El orco grande, lanza en mano, echó a correr detrás de él. Pero el rastreador, brincando por detrás de una piedra, le disparó una flecha en el ojo, y el otro se desplomó con estrépito en plena carrera. El rastreador huyó a valle traviesa y desapareció.

Durante un rato los hobbits permanecieron en silencio. Por fin Sam se movió. —Bueno, esto es lo que yo llamo las cosas claras —dijo—. Si esta simpática cordialidad se extendiera por Mordor, la mitad de nuestros problemas estarían ya resueltos.

—En voz baja, Sam —susurró Frodo—. Puede haber otros por aquí. Es evidente que escapamos por un pelo, y que los cazadores no estaban tan descaminados como pensábamos.
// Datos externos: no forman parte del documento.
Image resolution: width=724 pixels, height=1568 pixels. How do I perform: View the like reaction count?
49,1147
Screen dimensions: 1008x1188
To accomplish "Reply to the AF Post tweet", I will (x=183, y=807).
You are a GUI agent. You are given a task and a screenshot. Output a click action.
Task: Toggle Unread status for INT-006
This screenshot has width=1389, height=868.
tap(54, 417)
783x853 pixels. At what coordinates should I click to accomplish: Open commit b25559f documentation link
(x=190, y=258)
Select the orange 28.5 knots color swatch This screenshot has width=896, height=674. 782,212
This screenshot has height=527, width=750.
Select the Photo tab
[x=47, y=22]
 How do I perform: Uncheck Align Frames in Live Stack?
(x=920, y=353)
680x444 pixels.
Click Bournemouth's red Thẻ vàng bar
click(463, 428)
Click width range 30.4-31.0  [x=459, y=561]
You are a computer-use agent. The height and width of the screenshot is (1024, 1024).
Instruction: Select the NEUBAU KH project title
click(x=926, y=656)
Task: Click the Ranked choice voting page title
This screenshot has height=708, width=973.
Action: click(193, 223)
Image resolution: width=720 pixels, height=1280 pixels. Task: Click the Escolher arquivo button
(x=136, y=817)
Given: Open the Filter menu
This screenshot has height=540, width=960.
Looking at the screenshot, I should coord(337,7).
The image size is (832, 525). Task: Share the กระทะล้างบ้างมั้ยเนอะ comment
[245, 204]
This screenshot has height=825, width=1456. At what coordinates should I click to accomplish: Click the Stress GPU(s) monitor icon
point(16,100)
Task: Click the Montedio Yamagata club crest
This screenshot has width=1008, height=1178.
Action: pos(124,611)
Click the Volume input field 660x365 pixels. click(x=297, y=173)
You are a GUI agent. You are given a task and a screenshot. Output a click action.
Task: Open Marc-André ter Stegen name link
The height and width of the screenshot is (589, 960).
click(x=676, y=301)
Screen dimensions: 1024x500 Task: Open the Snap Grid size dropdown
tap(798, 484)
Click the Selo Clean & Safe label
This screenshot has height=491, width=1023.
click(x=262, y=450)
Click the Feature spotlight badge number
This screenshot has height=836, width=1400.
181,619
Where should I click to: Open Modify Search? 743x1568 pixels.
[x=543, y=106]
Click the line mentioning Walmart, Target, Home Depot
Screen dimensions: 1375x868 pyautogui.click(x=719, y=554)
Pero ese es el espíritu de Mordor, Sam; y ha llegado a todos los rincones. Los orcos siempre se han comportado de esa manera o así lo cuentan las leyendas, cuando están solos. Pero no puedes confiar demasiado. A nosotros nos odian mucho más, de todas formas y en todo tiempo. Si estos dos nos hubiesen visto, habrían interrumpido la pelea hasta terminar con nosotros.

Hubo otro silencio prolongado. Sam volvió a interrumpirlo, esta vez en un murmullo.

—¿Oyó lo que decían del que habla en gorgoteos, señor Frodo? Le dije que Gollum no estaba muerto, ¿no?

—Sí, recuerdo. Y me preguntaba cómo lo sabrías —dijo Frodo—. Bueno. Creo que es mejor que no salgamos de aquí hasta que haya oscurecido por completo. Así podrás decirme cómo lo sabes, y contarme todo lo sucedido. Si puedes hablar en voz baja.

—Trataré —dijo Sam—, pero cada vez que pienso en ese bribón, me pongo tan frenético que me dan ganas de gritar.

Allí permanecieron los hobbits, al amparo del arbusto espinoso, mientras la luz lúgubre de Mordor se extinguía lentamente para dar paso a una noche profunda y sin estrellas; y Sam, hablándole a Frodo al oído, le contó todo cuanto pudo poner en palabras del ataque traicionero de Gollum, el horror de Ella-Laraña, y sus propias aventuras con los orcos. Cuando hubo terminado, Frodo no dijo nada, pero tomó la mano de Sam y se la apretó. Al cabo de un rato se sacudió y dijo: —Bueno, supongo que hemos de reanudar la marcha. Me pregunto cuánto tiempo pasará antes que seamos realmente capturados, y acaben al fin estas penurias y escapadas, y todo haya sido inútil. —Se puso de pie—. Está oscuro, y no podemos usar el frasco de la Dama. Quédate con él por ahora, Sam, y cuídalo bien. Yo no tengo dónde guardarlo, excepto las manos, y necesitaré de las dos en esta noche ciega. Pero a Dardo, te la doy. Ahora tengo una espada orca, aunque no creo que me toque asestar algún otro golpe.